Morphine Addiction Treatment
Morphine, an opiate derived from the poppy plant, has been widely use in treating moderate as well as acute pain for quite some time. However, it has turned out to be quite a problem, especially as far as addiction is concerned. It falls under the class of narcotics and relieves pain by directly acting on central nervous system. Morphine has proved to be quite useful in hospital settings as it is used in relieving pain before, during, as well as, after surgical operations.
One thing to acknowledge about prescription drugs are that they are relatively safe when taken in line with a qualified medical professional’s prescriptions. In fact, an individual has a very low risk of becoming addicted to the drug in such instances. However, when an individual takes more than he or she is supposed to or prescribed, they, ultimately, can become hooked.
Morphine may come as an injection, suppository, syrup or even a tablet. In this case, it may be swallowed, smoked, or injected. Due to the high potency of the drug, heroin addicts actually abuse it when they cannot obtain heroin.
When taken for a long period of time, the addict can develop a physical dependency on the drug. This is coupled with the development of a chemical tolerance as the brain is used to having chemical toxins in the system. In this case, the individual can develop an intense craving for the drug leading them to focus all their efforts on obtaining and consuming the drug.

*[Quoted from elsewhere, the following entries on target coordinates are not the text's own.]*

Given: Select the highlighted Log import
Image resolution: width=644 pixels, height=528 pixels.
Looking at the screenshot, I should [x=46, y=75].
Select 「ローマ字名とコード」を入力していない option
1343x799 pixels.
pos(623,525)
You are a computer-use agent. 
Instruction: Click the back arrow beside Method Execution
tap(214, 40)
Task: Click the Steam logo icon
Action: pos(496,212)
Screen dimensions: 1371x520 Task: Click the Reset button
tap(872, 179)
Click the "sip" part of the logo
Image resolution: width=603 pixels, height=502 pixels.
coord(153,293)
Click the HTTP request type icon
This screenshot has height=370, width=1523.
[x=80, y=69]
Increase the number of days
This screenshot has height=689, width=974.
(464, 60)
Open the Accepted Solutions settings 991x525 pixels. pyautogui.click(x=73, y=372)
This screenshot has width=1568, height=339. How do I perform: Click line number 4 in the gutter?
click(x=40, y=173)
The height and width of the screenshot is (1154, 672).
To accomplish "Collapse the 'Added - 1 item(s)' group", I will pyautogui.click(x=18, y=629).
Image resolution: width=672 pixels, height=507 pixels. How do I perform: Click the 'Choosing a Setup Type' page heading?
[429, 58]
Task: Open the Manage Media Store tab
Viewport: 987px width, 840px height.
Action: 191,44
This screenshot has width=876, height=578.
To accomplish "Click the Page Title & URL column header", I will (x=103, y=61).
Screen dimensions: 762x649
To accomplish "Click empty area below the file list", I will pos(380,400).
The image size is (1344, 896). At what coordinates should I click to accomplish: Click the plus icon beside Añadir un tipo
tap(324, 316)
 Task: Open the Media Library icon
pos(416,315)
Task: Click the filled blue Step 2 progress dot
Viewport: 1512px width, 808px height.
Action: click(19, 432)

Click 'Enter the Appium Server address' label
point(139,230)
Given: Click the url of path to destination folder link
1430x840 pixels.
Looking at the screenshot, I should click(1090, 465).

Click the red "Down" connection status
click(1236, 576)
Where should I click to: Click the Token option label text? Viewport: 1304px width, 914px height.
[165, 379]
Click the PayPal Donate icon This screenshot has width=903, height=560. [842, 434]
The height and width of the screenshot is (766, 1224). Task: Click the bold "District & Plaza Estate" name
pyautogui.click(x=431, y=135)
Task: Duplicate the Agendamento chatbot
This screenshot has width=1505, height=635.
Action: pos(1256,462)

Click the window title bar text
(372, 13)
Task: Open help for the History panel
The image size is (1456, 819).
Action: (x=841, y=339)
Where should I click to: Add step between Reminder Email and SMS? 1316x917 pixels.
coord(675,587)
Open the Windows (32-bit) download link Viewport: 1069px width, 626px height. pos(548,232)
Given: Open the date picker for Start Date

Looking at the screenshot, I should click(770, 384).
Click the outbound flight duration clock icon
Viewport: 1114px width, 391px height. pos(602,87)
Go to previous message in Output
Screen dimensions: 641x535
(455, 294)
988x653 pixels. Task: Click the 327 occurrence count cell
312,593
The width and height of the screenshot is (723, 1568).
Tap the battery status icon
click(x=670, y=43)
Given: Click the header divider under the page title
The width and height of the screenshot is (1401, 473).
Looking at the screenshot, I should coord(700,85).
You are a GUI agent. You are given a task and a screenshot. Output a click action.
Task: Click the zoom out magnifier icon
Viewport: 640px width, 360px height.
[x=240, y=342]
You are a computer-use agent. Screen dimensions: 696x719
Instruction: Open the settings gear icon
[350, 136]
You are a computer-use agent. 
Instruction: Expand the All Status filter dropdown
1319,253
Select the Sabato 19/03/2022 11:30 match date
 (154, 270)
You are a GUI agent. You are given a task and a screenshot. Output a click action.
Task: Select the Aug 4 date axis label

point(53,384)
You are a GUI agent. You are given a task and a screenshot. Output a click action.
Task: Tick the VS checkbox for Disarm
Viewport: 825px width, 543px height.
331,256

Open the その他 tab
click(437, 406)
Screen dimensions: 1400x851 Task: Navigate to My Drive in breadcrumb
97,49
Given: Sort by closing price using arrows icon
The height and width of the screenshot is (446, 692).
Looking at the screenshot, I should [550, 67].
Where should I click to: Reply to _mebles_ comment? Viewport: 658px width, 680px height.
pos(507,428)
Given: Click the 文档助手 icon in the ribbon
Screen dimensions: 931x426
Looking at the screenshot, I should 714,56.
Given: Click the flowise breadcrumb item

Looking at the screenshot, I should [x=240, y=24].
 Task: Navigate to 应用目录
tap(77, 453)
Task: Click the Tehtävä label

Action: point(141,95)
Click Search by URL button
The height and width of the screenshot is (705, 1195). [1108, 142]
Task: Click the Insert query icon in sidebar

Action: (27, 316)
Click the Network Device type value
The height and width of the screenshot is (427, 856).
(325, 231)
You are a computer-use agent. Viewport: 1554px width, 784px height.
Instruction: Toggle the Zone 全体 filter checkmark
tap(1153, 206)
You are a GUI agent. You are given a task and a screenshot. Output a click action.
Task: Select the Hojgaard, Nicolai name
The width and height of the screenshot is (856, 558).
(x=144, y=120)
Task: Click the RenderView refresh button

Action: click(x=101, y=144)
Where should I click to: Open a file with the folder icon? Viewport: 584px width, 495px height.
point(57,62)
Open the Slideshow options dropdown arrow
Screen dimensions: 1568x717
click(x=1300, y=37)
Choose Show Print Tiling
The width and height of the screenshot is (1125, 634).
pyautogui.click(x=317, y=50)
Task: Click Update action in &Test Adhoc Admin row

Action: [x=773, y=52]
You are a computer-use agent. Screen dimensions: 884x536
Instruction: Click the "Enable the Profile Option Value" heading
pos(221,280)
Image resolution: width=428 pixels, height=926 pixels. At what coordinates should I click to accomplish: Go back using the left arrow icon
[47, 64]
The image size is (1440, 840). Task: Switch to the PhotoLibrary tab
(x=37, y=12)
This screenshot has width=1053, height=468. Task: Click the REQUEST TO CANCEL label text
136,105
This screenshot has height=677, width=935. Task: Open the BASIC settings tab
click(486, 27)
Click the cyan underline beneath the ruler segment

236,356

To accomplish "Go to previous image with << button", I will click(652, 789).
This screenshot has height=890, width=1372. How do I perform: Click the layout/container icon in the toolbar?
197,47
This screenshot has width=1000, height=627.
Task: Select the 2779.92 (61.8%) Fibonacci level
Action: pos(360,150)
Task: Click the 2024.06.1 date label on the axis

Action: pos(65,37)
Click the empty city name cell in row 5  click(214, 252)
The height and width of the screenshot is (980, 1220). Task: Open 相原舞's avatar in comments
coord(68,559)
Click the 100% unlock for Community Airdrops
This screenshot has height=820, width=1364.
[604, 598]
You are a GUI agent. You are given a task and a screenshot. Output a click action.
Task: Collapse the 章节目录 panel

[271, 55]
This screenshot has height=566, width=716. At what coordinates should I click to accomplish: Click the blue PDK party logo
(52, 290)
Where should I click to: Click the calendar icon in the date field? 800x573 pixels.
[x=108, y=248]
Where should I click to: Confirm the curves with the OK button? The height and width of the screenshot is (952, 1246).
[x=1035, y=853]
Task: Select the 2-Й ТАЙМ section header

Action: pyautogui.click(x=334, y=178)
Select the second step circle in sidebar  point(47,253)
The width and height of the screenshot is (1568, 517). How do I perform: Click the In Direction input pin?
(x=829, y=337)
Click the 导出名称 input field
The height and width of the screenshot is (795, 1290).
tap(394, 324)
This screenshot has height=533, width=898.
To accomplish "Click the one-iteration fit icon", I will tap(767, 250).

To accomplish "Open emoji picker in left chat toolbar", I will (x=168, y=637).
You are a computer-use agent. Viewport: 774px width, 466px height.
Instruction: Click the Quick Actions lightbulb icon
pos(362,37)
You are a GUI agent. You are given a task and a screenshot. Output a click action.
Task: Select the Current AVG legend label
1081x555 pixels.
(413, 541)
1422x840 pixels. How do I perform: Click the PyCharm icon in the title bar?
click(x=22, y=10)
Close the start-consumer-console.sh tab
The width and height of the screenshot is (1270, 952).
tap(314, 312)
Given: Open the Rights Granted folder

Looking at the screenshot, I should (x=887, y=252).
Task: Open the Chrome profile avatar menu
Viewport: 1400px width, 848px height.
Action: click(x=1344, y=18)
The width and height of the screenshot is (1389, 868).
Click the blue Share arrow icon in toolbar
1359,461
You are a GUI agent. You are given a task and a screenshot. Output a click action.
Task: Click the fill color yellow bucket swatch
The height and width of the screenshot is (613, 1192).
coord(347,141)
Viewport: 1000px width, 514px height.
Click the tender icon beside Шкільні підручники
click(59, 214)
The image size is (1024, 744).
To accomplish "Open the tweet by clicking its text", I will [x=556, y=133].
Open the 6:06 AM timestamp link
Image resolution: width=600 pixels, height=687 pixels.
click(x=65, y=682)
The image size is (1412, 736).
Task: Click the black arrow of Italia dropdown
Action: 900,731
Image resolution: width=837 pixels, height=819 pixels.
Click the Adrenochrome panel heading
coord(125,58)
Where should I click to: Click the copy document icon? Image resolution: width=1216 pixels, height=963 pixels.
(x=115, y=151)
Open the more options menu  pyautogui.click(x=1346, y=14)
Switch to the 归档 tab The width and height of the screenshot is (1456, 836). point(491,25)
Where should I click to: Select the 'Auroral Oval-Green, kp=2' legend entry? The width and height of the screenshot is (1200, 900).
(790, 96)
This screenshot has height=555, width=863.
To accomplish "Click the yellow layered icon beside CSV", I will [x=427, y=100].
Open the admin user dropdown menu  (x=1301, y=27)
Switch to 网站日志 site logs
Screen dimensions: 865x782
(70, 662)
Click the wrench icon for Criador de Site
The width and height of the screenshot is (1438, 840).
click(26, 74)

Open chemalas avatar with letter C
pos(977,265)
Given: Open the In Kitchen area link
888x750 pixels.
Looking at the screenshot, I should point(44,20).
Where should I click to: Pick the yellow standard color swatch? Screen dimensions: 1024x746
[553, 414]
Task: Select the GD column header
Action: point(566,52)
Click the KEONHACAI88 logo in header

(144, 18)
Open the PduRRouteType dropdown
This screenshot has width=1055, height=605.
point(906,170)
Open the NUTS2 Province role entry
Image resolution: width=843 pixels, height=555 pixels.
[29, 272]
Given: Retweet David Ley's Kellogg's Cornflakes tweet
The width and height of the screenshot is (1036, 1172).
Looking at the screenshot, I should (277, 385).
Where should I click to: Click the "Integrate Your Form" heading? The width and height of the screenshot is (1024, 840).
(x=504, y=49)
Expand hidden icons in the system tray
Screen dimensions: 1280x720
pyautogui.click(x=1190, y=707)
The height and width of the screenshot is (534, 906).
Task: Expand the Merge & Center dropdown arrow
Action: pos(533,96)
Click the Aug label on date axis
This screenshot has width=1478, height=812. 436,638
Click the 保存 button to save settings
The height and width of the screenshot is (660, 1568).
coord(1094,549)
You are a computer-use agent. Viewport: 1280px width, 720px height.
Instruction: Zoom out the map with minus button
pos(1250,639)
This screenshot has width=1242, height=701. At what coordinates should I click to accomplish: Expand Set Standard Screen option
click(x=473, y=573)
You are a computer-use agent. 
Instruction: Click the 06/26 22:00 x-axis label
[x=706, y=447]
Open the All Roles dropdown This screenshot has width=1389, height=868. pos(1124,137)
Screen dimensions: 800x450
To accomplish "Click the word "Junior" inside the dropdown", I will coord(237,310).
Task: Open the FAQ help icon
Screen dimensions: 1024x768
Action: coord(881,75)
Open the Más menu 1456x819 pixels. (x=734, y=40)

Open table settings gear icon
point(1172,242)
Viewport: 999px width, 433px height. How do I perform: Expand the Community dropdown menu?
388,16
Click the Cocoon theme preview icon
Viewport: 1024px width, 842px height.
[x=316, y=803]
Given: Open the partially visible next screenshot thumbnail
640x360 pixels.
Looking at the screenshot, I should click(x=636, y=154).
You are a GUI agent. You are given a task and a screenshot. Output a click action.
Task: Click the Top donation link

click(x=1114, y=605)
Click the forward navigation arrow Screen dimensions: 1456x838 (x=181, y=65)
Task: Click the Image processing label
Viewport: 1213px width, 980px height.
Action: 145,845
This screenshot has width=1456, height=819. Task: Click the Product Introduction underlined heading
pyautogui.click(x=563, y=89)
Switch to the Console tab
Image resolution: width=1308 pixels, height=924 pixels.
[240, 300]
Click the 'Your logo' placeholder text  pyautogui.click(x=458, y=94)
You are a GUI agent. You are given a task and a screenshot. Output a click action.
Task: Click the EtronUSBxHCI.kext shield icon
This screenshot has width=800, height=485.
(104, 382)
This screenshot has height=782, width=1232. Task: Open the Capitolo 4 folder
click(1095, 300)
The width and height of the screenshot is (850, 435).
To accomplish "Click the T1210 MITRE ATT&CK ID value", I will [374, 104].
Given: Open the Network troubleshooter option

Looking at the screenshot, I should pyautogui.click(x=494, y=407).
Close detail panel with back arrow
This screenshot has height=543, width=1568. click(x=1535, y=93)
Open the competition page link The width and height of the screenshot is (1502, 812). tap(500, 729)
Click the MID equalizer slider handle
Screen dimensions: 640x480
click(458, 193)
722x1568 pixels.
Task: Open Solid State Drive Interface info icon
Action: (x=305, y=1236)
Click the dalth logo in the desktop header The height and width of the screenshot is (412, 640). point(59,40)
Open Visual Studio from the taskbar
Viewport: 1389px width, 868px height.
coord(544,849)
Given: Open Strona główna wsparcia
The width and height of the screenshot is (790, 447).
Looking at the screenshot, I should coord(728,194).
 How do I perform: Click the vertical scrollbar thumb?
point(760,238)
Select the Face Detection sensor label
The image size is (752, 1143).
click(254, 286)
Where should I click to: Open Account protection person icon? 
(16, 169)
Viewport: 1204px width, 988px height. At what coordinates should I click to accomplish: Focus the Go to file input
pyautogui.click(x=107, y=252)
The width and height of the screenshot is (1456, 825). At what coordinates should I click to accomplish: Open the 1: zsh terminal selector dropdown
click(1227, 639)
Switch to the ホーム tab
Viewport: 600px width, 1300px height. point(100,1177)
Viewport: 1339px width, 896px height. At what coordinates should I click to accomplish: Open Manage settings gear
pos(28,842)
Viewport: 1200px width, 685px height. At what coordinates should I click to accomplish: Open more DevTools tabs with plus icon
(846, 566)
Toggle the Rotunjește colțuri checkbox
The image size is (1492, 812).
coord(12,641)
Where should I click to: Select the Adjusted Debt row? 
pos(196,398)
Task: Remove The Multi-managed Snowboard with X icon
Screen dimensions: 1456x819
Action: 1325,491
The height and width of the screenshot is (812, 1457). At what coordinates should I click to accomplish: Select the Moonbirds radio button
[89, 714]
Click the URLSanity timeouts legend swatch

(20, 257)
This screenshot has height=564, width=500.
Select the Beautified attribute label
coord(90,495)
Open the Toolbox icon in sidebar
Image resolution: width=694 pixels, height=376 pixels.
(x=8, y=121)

In the short term, the drug adheres to the brain’s regions responsible for mediation of pleasure. This is exactly what causes pleasure. Other effects of the drug, in the short term, include constipation, drowsiness, dizziness, depressed breathing, as well as other respiratory problems.
In the long term, the individual can become physically dependent as well as developing an increased tolerance. In this case, they would require more or higher doses than the prescribed amounts in order to bring about the initial feelings of happiness and euphoria. Subsequent increases of the drug would eventually prove ineffective and if this continues, the individual may overdose on the drug.
Overdosing on morphine can result in coma, depression, respiratory depression, as well as death. Other long term effects of morphine abuse include muscle twitch, hyperventilation, shallow breathing, and kidney failure, as well as muscle twitch.
Treatment of morphine addiction may be done through inpatient programs or outpatient programs. The inpatient program is, however, recognized to be more effective. This treatment focuses on the three aspects that are affected by the drug abuse that lead to the addiction. At the beginning, the individual is taken through a detoxification process.
As much as rapid detoxification is known to be very effective, other methods have been devised where the withdrawal symptoms are suppressed through admission of another drug called buprenorphine. Detoxification is accomplished by removing the toxic elements in the body resulting from continued use of the drug. The other treatment of morphine addiction is done to address the psychological aspect, where the predisposing factors are addressed.
In this case, the patient is counseled on the effective ways of dealing with their withdrawal symptoms. The other treatment addresses the behavioral aspect in order to help the patient in substituting their bad behaviors with good ones.